After almost three years of hard work in this area, Bristol Zero Tolerance has announced that it’s at imminent risk of closure and has made an urgent appeal for funding. The Cable caught up with Charlotte Gage, partnerships project officer, to talk about their work and future.
The Bristol Cable: What does Bristol Zero Tolerance do that no one else does?
Charlotte Gage: We make links between services, including those that aren’t GBV-specific, such as mental health and homelessness services, so that women – mainly women – who are accessing support and have a GBV background won’t fall through the gaps.
We also run city-wide campaigns about changing attitudes, behaviours, and cultures, like our street harassment work. If you feel you can be abusive and objectify strangers on the street, that’s part of a culture that leads to women dying.
And we work with businesses: we deliver training, create opportunities to talk about GBV without stigma, and link it to mental health issues and workplace stress and absenteeism. We help organisations implement internal domestic abuse policies and give them a signposting guide of local and national services. The idea is to get the business to say, ‘Here’s our Zero Tolerance pledge, here’s our policy’, and then whenever anyone wants to access information, they’ll know where to get it. So it’s not about pressuring particular people: it’s saying, ‘Everyone should know about this, it’s everyone’s business’.
Bristol Zero Tolerance is part of Bristol Women’s Voice – but who else is on the BZT team specifically?
Just me! I had an assistant, but we couldn’t continue her contract. We wouldn’t be able to do the work without volunteers.
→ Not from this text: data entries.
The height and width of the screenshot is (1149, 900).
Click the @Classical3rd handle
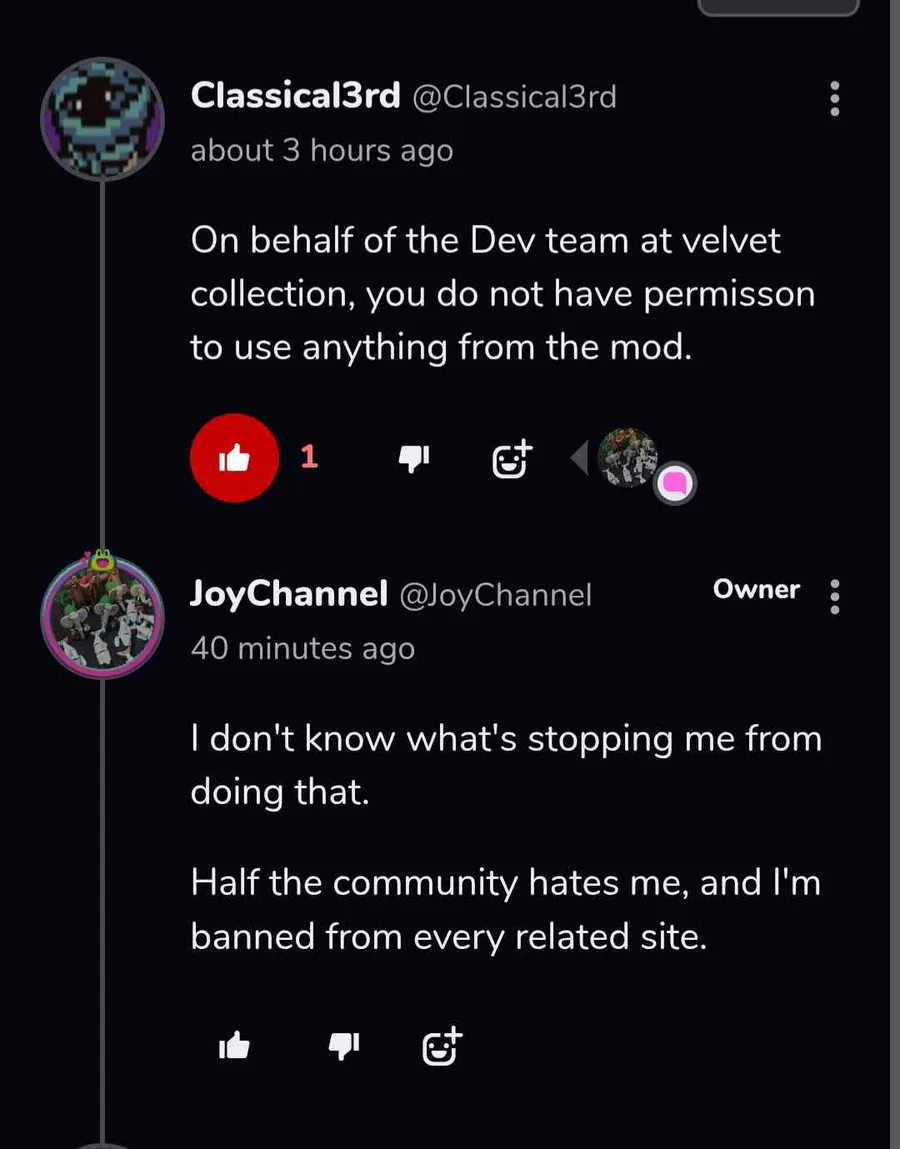tap(514, 97)
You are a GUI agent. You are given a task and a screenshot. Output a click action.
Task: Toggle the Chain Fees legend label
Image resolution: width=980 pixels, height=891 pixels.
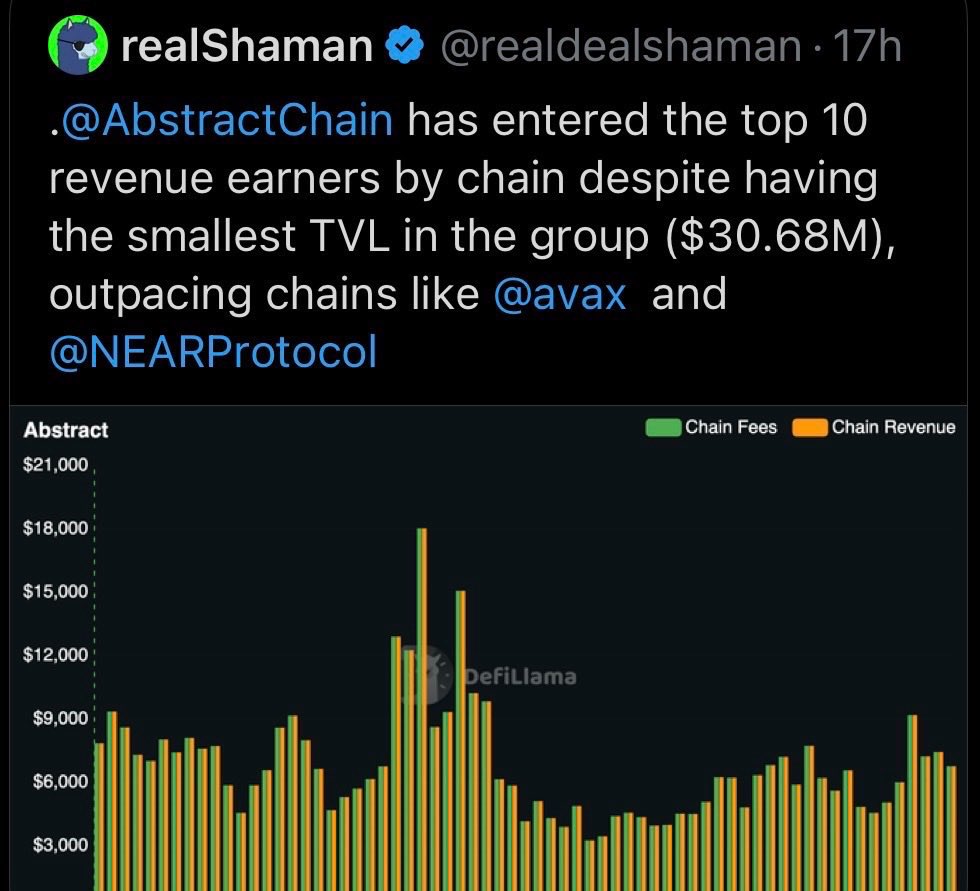[730, 428]
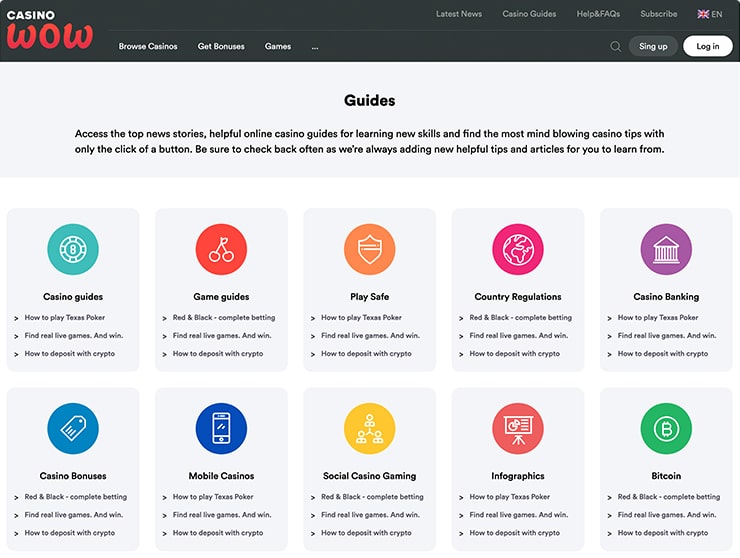Click the Play Safe shield icon
The image size is (740, 558).
click(369, 249)
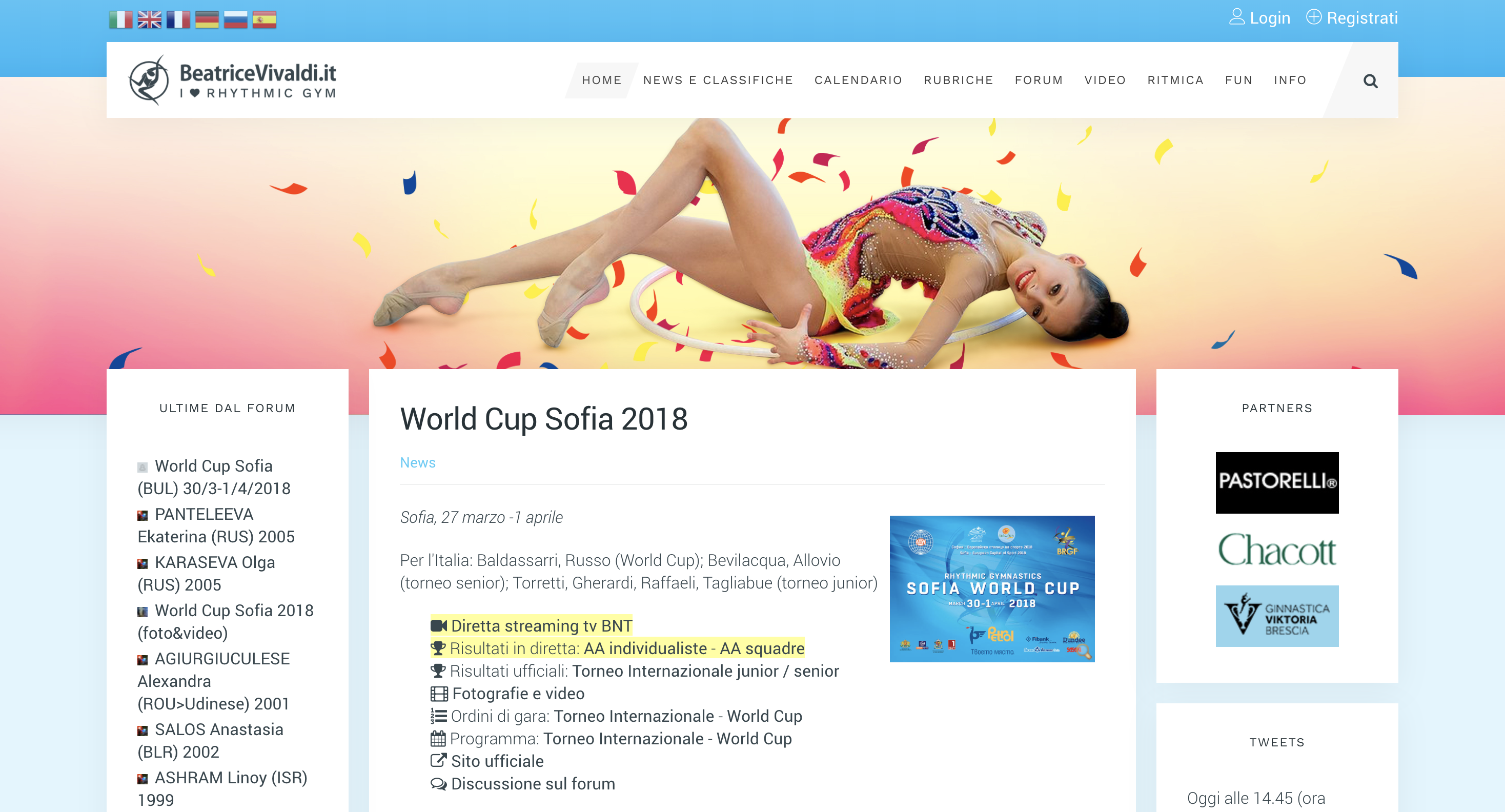The width and height of the screenshot is (1505, 812).
Task: Pick the German flag language icon
Action: 207,19
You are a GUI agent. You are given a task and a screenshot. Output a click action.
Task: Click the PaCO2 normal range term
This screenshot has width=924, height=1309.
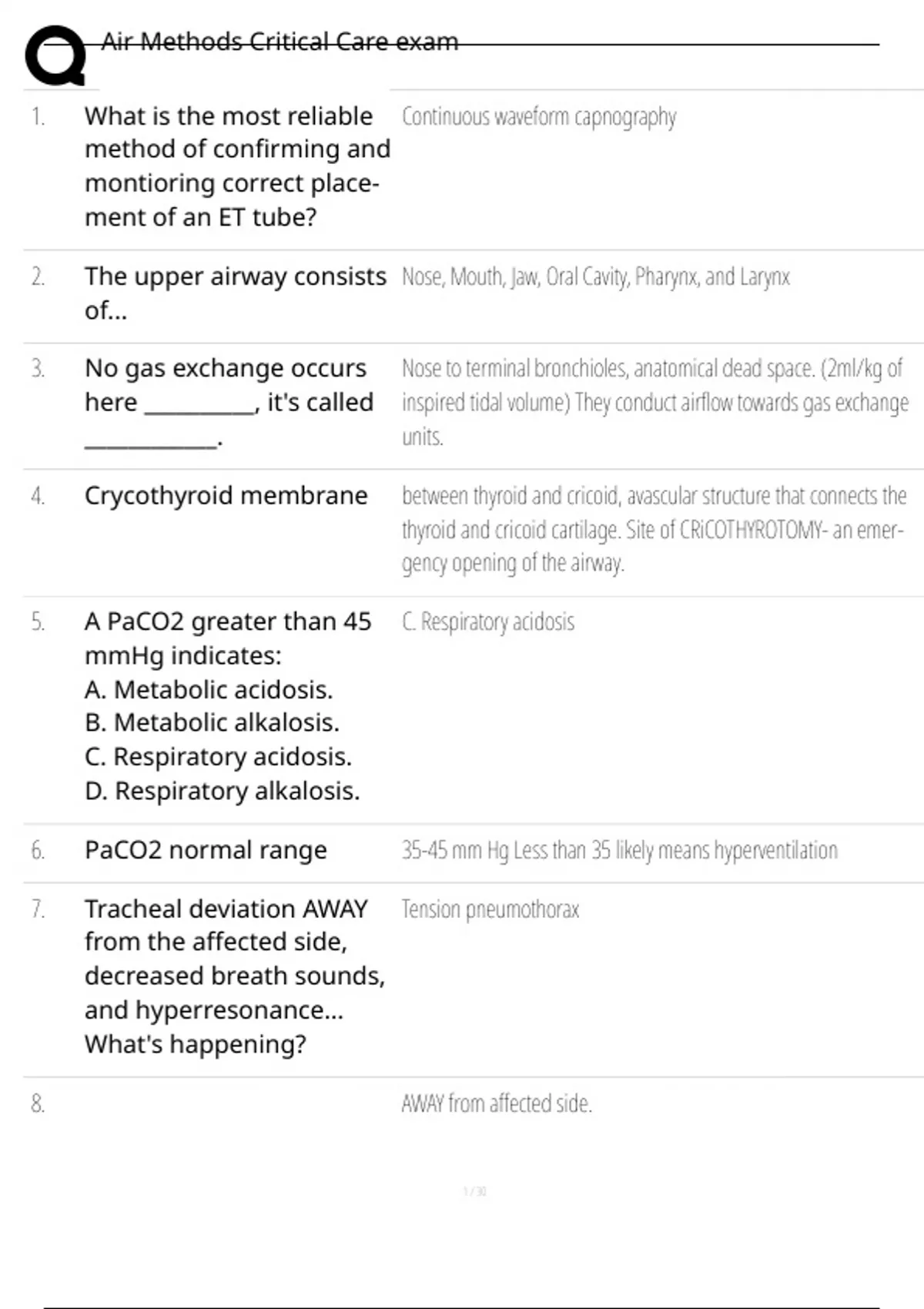coord(206,850)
I’m glad that women want to work with us, but I also feel guilty – we shouldn’t be getting free labour. We always give volunteers references, support them with their next steps, and put their name against the work they’ve done.
What’s the issue with funding?
We’ve been lucky to have had two years of public health funding. That was because some good feminists within the council had an understanding of our work as prevention: if we look at attitudes and behaviours around GBV and address it before it happens, the impact on society, on the police, on the NHS would be huge.
But policy and voice work is difficult to fund. Direct services, like rape crisis centres and domestic violence refuges, absolutely need to be funded better, but people understand those services a little more.
Looking for money is also hard—you need a full time fundraising department. Bigger organisations can work with academics, have partners across Europe, and build those relationships over years. It’s not realistic for small organisations to do that.
If funded, what would be your next steps?
Our work with businesses would be ongoing. I’d like to continue the work we’ve done with the night-time economy and push to get all venues in the city signed up to Good Night Out [an initiative to help the night time economy deal with, tackle and prevent harassment] and Drinkaware. Other than that, depending on how much funding we got, it’d be whatever services and individuals think we should be working on. I don’t want it to be a top-down organisation.
And what are your hopes now?
I’m hoping that we will get sponsorship from businesses. I’m hoping individuals, even if they’re not able to give themselves, will share this information and help us to build relationships with businesses or people with larger amounts of money. And I’m hoping that the importance of our work is understood: it’s part of a wider picture. Ultimately, if we did this work, frontline services wouldn’t be as smashed, because GBV wouldn’t happen in the first place.